» **Set exercise**:
Turn every line of the entries below into a numbered list, skipping blank lines. Leave the pictures out of your answer.

Extracted records:
• • •
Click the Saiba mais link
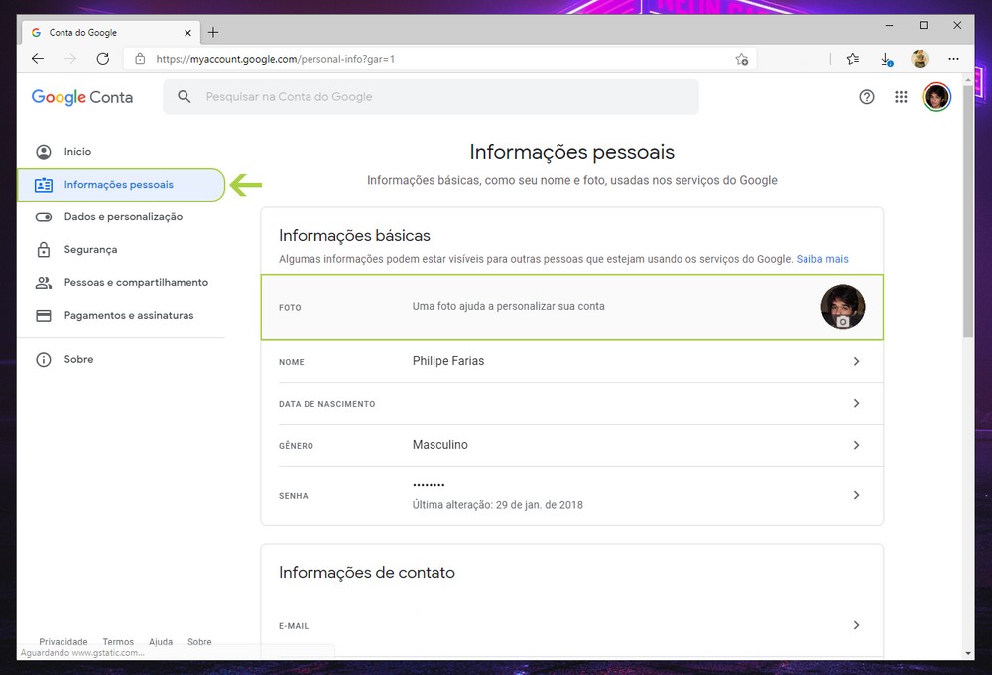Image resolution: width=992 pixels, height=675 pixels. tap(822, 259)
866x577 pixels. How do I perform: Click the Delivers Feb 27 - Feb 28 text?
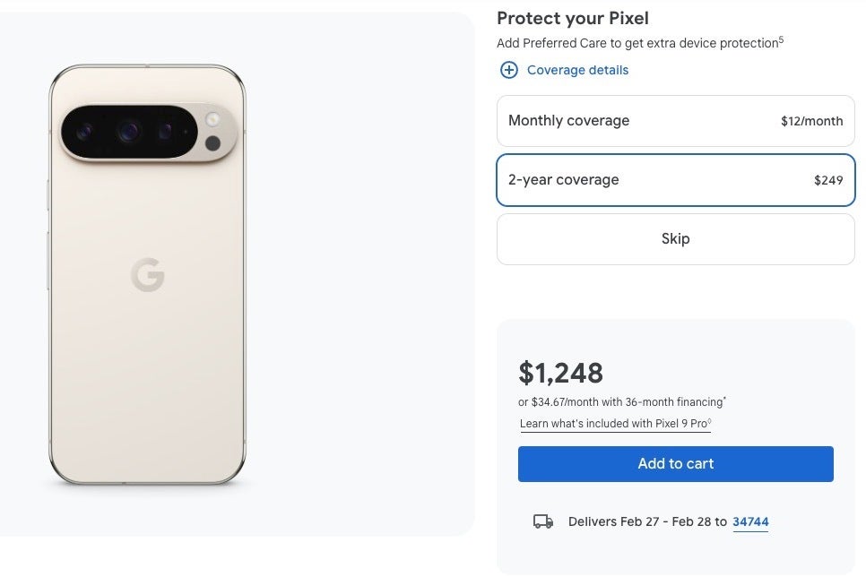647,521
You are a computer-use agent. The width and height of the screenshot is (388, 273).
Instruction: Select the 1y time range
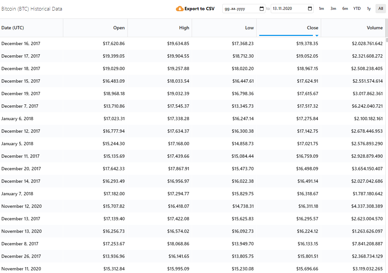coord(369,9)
• • •
» **Full answer**:
1. Click the Saiba mais link
2. Image resolution: width=992 pixels, height=675 pixels. tap(822, 259)
3. 866x577 pixels. How do I perform: Click the Delivers Feb 27 - Feb 28 text?
4. 647,521
5. You are a computer-use agent. The width and height of the screenshot is (388, 273).
6. Instruction: Select the 1y time range
7. coord(369,9)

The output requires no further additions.